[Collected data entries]
=====
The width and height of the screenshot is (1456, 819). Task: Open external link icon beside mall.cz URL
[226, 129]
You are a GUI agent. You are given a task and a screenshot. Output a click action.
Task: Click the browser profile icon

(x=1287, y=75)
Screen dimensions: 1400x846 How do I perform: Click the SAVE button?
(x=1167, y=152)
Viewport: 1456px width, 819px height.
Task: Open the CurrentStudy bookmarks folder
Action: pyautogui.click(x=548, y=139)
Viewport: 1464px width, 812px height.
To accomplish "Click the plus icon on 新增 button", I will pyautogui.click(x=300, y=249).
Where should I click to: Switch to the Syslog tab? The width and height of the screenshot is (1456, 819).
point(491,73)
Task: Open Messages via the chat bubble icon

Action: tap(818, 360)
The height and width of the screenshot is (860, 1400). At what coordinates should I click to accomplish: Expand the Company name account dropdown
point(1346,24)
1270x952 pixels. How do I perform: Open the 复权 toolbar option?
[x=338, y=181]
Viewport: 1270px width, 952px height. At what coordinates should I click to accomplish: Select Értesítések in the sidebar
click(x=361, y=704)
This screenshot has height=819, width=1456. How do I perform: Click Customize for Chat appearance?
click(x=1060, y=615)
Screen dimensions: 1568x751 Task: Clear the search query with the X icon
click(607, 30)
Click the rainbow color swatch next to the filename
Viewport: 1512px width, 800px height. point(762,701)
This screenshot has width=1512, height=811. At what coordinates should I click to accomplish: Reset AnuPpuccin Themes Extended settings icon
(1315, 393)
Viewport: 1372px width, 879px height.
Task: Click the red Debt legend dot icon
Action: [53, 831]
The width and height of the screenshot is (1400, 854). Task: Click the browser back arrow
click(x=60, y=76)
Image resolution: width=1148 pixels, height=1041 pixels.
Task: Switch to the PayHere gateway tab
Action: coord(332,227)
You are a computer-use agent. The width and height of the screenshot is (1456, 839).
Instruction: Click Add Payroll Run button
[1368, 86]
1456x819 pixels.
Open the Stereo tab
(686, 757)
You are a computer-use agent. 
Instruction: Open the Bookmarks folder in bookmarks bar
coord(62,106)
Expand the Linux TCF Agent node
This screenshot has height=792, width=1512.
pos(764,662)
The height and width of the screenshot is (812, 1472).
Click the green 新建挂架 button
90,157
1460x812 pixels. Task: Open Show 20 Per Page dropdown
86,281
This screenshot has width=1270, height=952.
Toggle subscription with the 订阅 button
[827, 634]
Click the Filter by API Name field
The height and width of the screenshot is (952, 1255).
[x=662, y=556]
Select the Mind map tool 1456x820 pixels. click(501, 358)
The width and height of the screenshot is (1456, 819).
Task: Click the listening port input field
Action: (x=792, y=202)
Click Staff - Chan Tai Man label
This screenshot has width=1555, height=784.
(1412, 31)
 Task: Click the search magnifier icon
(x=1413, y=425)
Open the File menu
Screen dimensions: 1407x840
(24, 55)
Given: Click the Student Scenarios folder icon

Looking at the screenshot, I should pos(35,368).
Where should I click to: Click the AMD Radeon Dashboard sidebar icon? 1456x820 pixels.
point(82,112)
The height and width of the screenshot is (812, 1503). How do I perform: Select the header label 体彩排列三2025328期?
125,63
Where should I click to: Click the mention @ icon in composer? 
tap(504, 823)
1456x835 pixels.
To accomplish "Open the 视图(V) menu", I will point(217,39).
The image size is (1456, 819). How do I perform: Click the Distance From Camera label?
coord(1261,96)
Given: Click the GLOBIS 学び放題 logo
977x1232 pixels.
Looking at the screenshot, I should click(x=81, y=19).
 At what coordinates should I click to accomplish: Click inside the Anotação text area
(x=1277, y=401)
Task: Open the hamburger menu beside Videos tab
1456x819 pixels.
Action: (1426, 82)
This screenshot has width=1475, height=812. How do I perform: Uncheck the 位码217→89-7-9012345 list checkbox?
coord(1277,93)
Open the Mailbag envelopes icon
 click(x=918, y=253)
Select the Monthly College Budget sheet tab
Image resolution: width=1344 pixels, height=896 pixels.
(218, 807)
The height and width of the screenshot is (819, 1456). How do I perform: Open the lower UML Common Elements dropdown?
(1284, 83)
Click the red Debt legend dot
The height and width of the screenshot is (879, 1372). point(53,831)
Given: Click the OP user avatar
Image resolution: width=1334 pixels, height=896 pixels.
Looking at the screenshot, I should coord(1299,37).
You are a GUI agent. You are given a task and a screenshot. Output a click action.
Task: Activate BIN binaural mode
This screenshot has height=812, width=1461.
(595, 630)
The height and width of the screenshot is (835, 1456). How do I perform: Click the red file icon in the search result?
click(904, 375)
=====
» **Exercise requirements**: Line by line, retype the records with no changes.

» **Response to the task**:
The width and height of the screenshot is (1456, 819). Task: Open external link icon beside mall.cz URL
[226, 129]
You are a GUI agent. You are given a task and a screenshot. Output a click action.
Task: Click the browser profile icon

(x=1287, y=75)
Screen dimensions: 1400x846 How do I perform: Click the SAVE button?
(x=1167, y=152)
Viewport: 1456px width, 819px height.
Task: Open the CurrentStudy bookmarks folder
Action: pyautogui.click(x=548, y=139)
Viewport: 1464px width, 812px height.
To accomplish "Click the plus icon on 新增 button", I will pyautogui.click(x=300, y=249).
Where should I click to: Switch to the Syslog tab? The width and height of the screenshot is (1456, 819).
point(491,73)
Task: Open Messages via the chat bubble icon

Action: tap(818, 360)
The height and width of the screenshot is (860, 1400). At what coordinates should I click to accomplish: Expand the Company name account dropdown
point(1346,24)
1270x952 pixels. How do I perform: Open the 复权 toolbar option?
[x=338, y=181]
Viewport: 1270px width, 952px height. At what coordinates should I click to accomplish: Select Értesítések in the sidebar
click(x=361, y=704)
This screenshot has height=819, width=1456. How do I perform: Click Customize for Chat appearance?
click(x=1060, y=615)
Screen dimensions: 1568x751 Task: Clear the search query with the X icon
click(607, 30)
Click the rainbow color swatch next to the filename
Viewport: 1512px width, 800px height. point(762,701)
This screenshot has width=1512, height=811. At what coordinates should I click to accomplish: Reset AnuPpuccin Themes Extended settings icon
(1315, 393)
Viewport: 1372px width, 879px height.
Task: Click the red Debt legend dot icon
Action: [53, 831]
The width and height of the screenshot is (1400, 854). Task: Click the browser back arrow
click(x=60, y=76)
Image resolution: width=1148 pixels, height=1041 pixels.
Task: Switch to the PayHere gateway tab
Action: coord(332,227)
You are a computer-use agent. The width and height of the screenshot is (1456, 839).
Instruction: Click Add Payroll Run button
[1368, 86]
1456x819 pixels.
Open the Stereo tab
(686, 757)
You are a computer-use agent. 
Instruction: Open the Bookmarks folder in bookmarks bar
coord(62,106)
Expand the Linux TCF Agent node
This screenshot has height=792, width=1512.
pos(764,662)
The height and width of the screenshot is (812, 1472).
Click the green 新建挂架 button
90,157
1460x812 pixels. Task: Open Show 20 Per Page dropdown
86,281
This screenshot has width=1270, height=952.
Toggle subscription with the 订阅 button
[827, 634]
Click the Filter by API Name field
The height and width of the screenshot is (952, 1255).
[x=662, y=556]
Select the Mind map tool 1456x820 pixels. click(501, 358)
The width and height of the screenshot is (1456, 819).
Task: Click the listening port input field
Action: (x=792, y=202)
Click Staff - Chan Tai Man label
This screenshot has width=1555, height=784.
(1412, 31)
 Task: Click the search magnifier icon
(x=1413, y=425)
Open the File menu
Screen dimensions: 1407x840
(24, 55)
Given: Click the Student Scenarios folder icon

Looking at the screenshot, I should pos(35,368).
Where should I click to: Click the AMD Radeon Dashboard sidebar icon? 1456x820 pixels.
point(82,112)
The height and width of the screenshot is (812, 1503). How do I perform: Select the header label 体彩排列三2025328期?
125,63
Where should I click to: Click the mention @ icon in composer? 
tap(504, 823)
1456x835 pixels.
To accomplish "Open the 视图(V) menu", I will point(217,39).
The image size is (1456, 819). How do I perform: Click the Distance From Camera label?
coord(1261,96)
Given: Click the GLOBIS 学び放題 logo
977x1232 pixels.
Looking at the screenshot, I should click(x=81, y=19).
 At what coordinates should I click to accomplish: Click inside the Anotação text area
(x=1277, y=401)
Task: Open the hamburger menu beside Videos tab
1456x819 pixels.
Action: (1426, 82)
This screenshot has width=1475, height=812. How do I perform: Uncheck the 位码217→89-7-9012345 list checkbox?
coord(1277,93)
Open the Mailbag envelopes icon
 click(x=918, y=253)
Select the Monthly College Budget sheet tab
Image resolution: width=1344 pixels, height=896 pixels.
(218, 807)
The height and width of the screenshot is (819, 1456). How do I perform: Open the lower UML Common Elements dropdown?
(1284, 83)
Click the red Debt legend dot
The height and width of the screenshot is (879, 1372). point(53,831)
Given: Click the OP user avatar
Image resolution: width=1334 pixels, height=896 pixels.
Looking at the screenshot, I should coord(1299,37).
You are a GUI agent. You are given a task and a screenshot. Output a click action.
Task: Activate BIN binaural mode
This screenshot has height=812, width=1461.
(595, 630)
The height and width of the screenshot is (835, 1456). How do I perform: Click the red file icon in the search result?
click(904, 375)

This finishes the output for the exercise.